Almost nobody believes that Donald Trump can actually deliver on his pledges to revive moribund industries.  After all, even if some company decided to build a steel mill or open a coal mine in Pennsylvania or West Virginia, it would be more automated than the ones that closed.  Thus, fewer workers would be employed--and few, if any, of them would be those men in their 50s and 60s who got laid off during the last economic downturn.  Instead, almost anybody who's not a direct adviser to Trump says that such workers should be retrained in the new technologies of the "green" or "greener" industries.  

It's not as much of a stretch as one might think:  People in industrial and rural areas tend to have more mechanical, and other practical, skills than MBAs or lawyers.  If we think of bicycles as part of the "green" economy, it's not hard to imagine employing workers from a variety of other industries--or simply folks who don't have the aptitude or desire for university--in them.  

One might say that nearby Reading--which I described in an earlier post--is attempting to do that, if on a small scale, with its efforts to make cycling more accessible for the working-class, poor and unemployed of that city.  Such efforts almost inevitably involve employing, directly or indirectly, the very people such programs try to put on bikes.  Perhaps something similar will happen in Lancaster.  If nothing else, as in Reading, Lancaster's new bike share program and infrastructure could make cycling affordable and practical for people who could benefit from it.


  1. Kudos to Lancaster for making bike lanes that actually go somewhere.

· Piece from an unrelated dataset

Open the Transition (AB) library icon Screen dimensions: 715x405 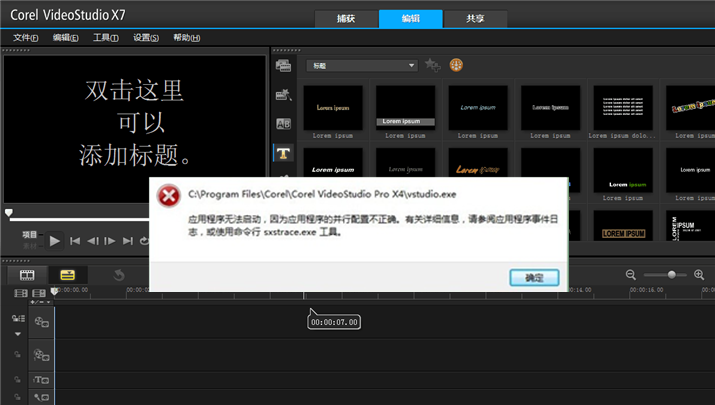click(x=283, y=124)
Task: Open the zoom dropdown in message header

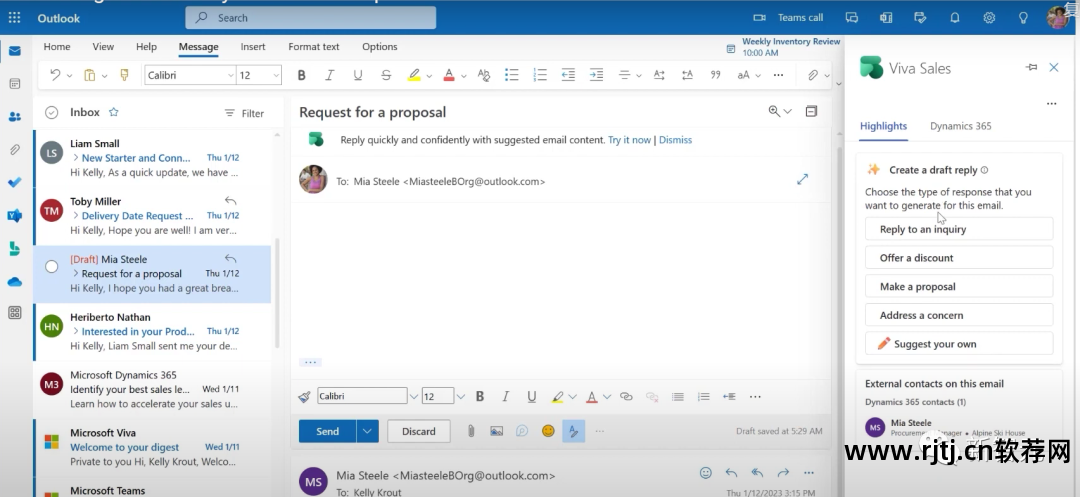Action: coord(780,112)
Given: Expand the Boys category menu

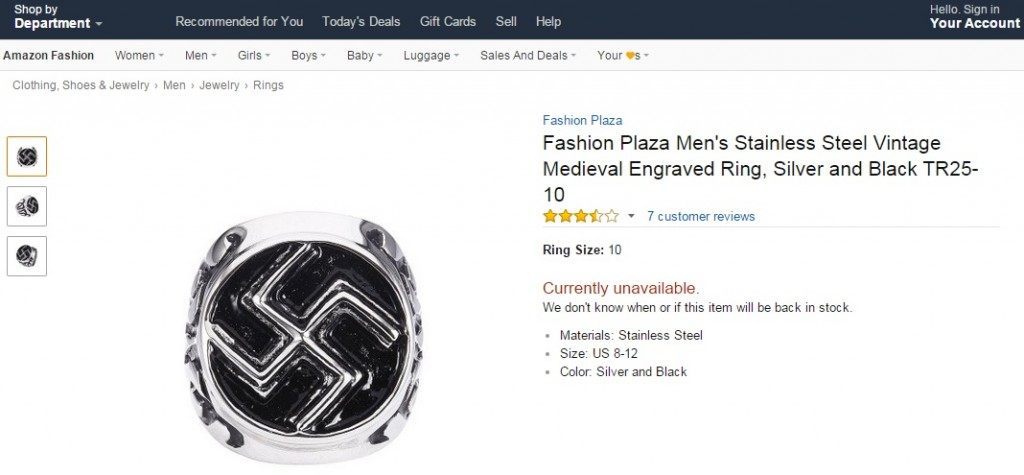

Some of the most beautiful lanes I see around here are inside McMansion subdivisions. They don't go anywhere but rather wind around aimlessly inside. I prefer to think of them as yuppie mazes. I think the lack of outside connection is discourage the unwashed masses from cutting through and also the people who live there would never consider using a bike to actually go SOMEWHERE.

  2. Phillip--"Yuppie mazes" is a great name for those beautiful lanes that go nowhere. I've seen too many of them.